── DATASET EXTRACT ──

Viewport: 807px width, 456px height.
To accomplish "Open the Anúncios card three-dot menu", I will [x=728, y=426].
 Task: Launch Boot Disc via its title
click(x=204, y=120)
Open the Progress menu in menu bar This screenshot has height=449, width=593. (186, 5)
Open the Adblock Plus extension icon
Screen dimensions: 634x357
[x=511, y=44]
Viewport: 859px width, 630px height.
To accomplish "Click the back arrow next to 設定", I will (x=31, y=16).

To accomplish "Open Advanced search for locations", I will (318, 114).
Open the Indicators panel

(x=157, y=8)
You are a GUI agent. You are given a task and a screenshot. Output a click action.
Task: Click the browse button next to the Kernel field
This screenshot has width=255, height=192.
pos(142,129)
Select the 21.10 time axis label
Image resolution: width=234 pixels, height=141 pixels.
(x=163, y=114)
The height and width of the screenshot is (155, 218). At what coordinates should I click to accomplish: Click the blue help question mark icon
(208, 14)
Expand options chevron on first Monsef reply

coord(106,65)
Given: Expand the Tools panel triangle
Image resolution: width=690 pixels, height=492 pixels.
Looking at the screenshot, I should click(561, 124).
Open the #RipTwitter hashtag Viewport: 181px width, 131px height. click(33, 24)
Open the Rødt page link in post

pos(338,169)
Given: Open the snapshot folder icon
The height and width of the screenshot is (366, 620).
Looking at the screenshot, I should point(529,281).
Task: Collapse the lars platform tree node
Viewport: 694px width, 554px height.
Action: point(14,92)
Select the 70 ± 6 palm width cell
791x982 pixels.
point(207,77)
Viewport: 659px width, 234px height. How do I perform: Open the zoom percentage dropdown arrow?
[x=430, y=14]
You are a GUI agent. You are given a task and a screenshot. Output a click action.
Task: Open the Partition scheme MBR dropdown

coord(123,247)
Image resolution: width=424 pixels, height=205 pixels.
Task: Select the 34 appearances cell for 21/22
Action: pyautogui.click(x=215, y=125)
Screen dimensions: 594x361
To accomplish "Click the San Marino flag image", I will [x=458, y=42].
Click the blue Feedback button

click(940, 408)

───

EXERCISE DIRECTIONS »
Every entry must appear again in the answer, exactly as written.

ANSWER TO THIS EXERCISE »
Viewport: 807px width, 456px height.
To accomplish "Open the Anúncios card three-dot menu", I will [x=728, y=426].
 Task: Launch Boot Disc via its title
click(x=204, y=120)
Open the Progress menu in menu bar This screenshot has height=449, width=593. (186, 5)
Open the Adblock Plus extension icon
Screen dimensions: 634x357
[x=511, y=44]
Viewport: 859px width, 630px height.
To accomplish "Click the back arrow next to 設定", I will (x=31, y=16).

To accomplish "Open Advanced search for locations", I will (318, 114).
Open the Indicators panel

(x=157, y=8)
You are a GUI agent. You are given a task and a screenshot. Output a click action.
Task: Click the browse button next to the Kernel field
This screenshot has width=255, height=192.
pos(142,129)
Select the 21.10 time axis label
Image resolution: width=234 pixels, height=141 pixels.
(x=163, y=114)
The height and width of the screenshot is (155, 218). At what coordinates should I click to accomplish: Click the blue help question mark icon
(208, 14)
Expand options chevron on first Monsef reply

coord(106,65)
Given: Expand the Tools panel triangle
Image resolution: width=690 pixels, height=492 pixels.
Looking at the screenshot, I should click(561, 124).
Open the #RipTwitter hashtag Viewport: 181px width, 131px height. click(33, 24)
Open the Rødt page link in post

pos(338,169)
Given: Open the snapshot folder icon
The height and width of the screenshot is (366, 620).
Looking at the screenshot, I should point(529,281).
Task: Collapse the lars platform tree node
Viewport: 694px width, 554px height.
Action: point(14,92)
Select the 70 ± 6 palm width cell
791x982 pixels.
point(207,77)
Viewport: 659px width, 234px height. How do I perform: Open the zoom percentage dropdown arrow?
[x=430, y=14]
You are a GUI agent. You are given a task and a screenshot. Output a click action.
Task: Open the Partition scheme MBR dropdown

coord(123,247)
Image resolution: width=424 pixels, height=205 pixels.
Task: Select the 34 appearances cell for 21/22
Action: pyautogui.click(x=215, y=125)
Screen dimensions: 594x361
To accomplish "Click the San Marino flag image", I will [x=458, y=42].
Click the blue Feedback button

click(940, 408)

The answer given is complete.